1.199 Consultees proposed other potential alternatives and suggestions, including the following:
- a rural stroke hub for mid Wales at Bronglais providing acute care and rehabilitation capacity in close collaboration with Betsi Cadwaladr University Health Board and Powys Teaching Health Board.
- a specialist stroke rehabilitation unit at Bronglais, or at the Llanbadarn Campus in Aberystwyth.
- a north/south model: one centre at Bronglais and one at Glangwili or Prince Philip.
- configurations involving three stroke units rather than the two proposed.
- a 24/7 stroke unit at Glangwili, not Prince Philip, as the former is in a central location and has existing on-site emergency and specialist services, concentration of stroke expertise, and stronger imaging and therapy infrastructure.
- invest in facilities at Glangwili e.g., extend the Gwenllian ward to provide more stroke beds and relieve pressures to transfer patients quickly.
- retain a stroke unit at Glangwili (perhaps using Padarn Ward, which currently cares for respiratory and general medical patients and could be moved to ‘Y Lolfa, an alternative care unit) and provide rehabilitation at Prince Philip.
- maintain four units: with 24-hour specialist care at Prince Philip and 12-hour care at each of the three remaining hospitals.
- variations on Option B which would see a 24-hour unit at Withybush instead of Prince Philip (given the latter’s proximity to Swansea Bay); or only have 24-hour cover at Prince Philip or Withybush.
- Option A, but with the two units alternating 12-hours of specialist cover to achieve 24-hour provision.
- stroke consultants working on rotation to cover more sites.
- implement a phased or hybrid approach based on both Options i.e. start with 12-hour cover at both chosen sites (Option A) and gradually extend to 24-hour care as staffing levels improve.
- integrated acute and rehabilitation units in each county, ensuring local, person-centred recovery and staffing sustainability.
- a level 2/therapy-led rehabilitation unit somewhere in the Health Board for patients who need rehabilitation in a 24-hour supported setting but who no longer need medical-led care.
- a mobile unit for use across the region.

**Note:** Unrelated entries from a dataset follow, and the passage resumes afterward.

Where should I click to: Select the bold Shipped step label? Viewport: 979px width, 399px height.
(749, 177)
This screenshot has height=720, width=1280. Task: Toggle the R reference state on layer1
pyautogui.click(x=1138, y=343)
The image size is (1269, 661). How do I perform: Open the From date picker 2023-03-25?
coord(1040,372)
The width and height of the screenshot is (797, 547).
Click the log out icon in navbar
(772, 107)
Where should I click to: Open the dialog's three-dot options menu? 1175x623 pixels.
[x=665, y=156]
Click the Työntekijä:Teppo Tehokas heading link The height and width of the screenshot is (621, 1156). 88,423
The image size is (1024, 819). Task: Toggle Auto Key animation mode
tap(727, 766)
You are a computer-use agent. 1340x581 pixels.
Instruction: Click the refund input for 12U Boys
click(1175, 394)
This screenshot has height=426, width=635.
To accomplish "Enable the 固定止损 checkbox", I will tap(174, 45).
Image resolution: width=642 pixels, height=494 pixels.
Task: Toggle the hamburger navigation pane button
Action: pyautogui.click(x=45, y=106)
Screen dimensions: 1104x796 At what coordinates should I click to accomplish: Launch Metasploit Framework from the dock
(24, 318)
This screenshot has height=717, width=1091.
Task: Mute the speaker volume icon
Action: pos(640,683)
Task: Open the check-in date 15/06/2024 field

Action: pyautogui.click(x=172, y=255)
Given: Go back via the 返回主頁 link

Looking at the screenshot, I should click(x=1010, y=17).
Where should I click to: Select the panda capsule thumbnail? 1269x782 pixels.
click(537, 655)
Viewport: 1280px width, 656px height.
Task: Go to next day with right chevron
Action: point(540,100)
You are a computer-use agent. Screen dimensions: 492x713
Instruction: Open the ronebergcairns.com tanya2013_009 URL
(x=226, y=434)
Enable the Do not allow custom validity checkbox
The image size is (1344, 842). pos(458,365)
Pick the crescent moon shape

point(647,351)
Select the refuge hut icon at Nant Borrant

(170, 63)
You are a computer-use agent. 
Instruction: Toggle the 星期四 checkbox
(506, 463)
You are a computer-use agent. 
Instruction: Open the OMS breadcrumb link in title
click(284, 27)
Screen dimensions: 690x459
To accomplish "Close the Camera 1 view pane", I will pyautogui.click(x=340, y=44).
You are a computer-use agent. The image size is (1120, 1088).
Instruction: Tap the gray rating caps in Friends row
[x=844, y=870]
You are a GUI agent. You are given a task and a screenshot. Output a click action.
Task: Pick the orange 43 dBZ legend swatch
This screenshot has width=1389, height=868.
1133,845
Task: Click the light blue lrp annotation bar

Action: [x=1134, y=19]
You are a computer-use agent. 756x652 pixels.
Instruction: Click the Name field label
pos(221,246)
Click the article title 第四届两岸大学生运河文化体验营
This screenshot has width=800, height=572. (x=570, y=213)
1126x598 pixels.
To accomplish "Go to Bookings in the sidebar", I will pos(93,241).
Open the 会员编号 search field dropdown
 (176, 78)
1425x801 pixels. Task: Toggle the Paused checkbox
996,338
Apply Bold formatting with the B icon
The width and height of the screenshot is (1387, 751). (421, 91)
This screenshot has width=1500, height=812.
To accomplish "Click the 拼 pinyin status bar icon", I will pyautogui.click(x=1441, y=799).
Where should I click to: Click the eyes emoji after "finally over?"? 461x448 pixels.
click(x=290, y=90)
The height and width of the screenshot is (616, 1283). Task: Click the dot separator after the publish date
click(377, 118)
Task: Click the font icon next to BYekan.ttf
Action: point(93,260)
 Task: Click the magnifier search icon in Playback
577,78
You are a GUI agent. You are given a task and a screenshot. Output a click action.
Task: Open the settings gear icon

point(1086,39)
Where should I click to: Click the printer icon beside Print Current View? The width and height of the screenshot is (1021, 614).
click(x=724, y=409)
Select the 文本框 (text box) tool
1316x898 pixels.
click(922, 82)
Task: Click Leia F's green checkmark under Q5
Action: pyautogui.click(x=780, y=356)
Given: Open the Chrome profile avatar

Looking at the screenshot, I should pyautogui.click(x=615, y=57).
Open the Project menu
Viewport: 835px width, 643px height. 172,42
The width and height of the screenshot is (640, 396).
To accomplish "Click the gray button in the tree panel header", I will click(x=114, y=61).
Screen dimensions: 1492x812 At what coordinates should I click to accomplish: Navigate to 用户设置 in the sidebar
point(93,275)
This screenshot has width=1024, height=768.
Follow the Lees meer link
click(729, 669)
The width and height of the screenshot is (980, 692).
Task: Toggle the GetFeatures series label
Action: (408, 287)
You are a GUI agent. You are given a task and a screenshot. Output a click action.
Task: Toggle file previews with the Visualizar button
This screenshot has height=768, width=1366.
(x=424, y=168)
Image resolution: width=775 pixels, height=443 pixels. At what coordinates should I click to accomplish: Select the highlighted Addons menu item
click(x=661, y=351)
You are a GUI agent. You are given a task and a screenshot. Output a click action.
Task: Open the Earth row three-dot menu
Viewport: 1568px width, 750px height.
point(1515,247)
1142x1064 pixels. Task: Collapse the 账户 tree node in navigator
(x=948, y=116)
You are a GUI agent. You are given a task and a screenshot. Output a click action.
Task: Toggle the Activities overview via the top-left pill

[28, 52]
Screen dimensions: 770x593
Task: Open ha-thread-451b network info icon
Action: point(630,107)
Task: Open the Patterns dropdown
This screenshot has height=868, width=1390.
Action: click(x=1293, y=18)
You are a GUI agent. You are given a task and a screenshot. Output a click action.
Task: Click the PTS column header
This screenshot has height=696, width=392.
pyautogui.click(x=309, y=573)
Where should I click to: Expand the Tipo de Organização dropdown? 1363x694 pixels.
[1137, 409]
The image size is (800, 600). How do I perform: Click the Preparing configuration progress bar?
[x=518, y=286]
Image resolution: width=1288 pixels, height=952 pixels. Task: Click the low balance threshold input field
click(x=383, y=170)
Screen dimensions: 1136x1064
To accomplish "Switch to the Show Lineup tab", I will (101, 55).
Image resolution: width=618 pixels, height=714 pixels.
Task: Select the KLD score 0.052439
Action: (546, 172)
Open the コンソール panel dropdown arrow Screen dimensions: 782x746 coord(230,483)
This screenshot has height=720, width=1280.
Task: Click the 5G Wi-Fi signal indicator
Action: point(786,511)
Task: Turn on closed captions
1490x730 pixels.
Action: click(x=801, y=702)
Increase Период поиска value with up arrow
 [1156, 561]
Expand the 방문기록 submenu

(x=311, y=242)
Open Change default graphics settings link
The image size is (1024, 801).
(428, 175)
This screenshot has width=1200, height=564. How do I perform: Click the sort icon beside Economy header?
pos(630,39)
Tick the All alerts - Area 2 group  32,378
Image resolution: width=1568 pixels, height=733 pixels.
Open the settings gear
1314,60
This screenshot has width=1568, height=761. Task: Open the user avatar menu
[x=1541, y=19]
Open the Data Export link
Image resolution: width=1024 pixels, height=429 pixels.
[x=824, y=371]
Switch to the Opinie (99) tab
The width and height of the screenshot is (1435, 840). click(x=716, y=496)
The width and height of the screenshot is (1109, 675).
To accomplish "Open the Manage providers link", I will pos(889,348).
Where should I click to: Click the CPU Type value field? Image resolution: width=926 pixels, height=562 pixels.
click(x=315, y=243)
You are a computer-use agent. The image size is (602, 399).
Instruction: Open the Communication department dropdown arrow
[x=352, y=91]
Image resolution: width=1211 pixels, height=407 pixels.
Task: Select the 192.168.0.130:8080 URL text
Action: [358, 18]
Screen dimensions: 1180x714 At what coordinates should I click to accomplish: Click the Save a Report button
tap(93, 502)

1.200 In addition, the Stroke Association, staff, and some public and patient drop-in/meeting attendees called for clearer alignment with the National Stroke Programme (in collaboration with partner agencies and stroke survivors) before any changes are implemented. On a related note, some questionnaire respondents suggested a more regional or all-Wales approach to stroke care by, for example, creating a regional Comprehensive Regional Stroke Centre (CRSC) at either Morriston or Glangwili.
1.201 For further details, see the stroke sections in the individual consultation method chapters.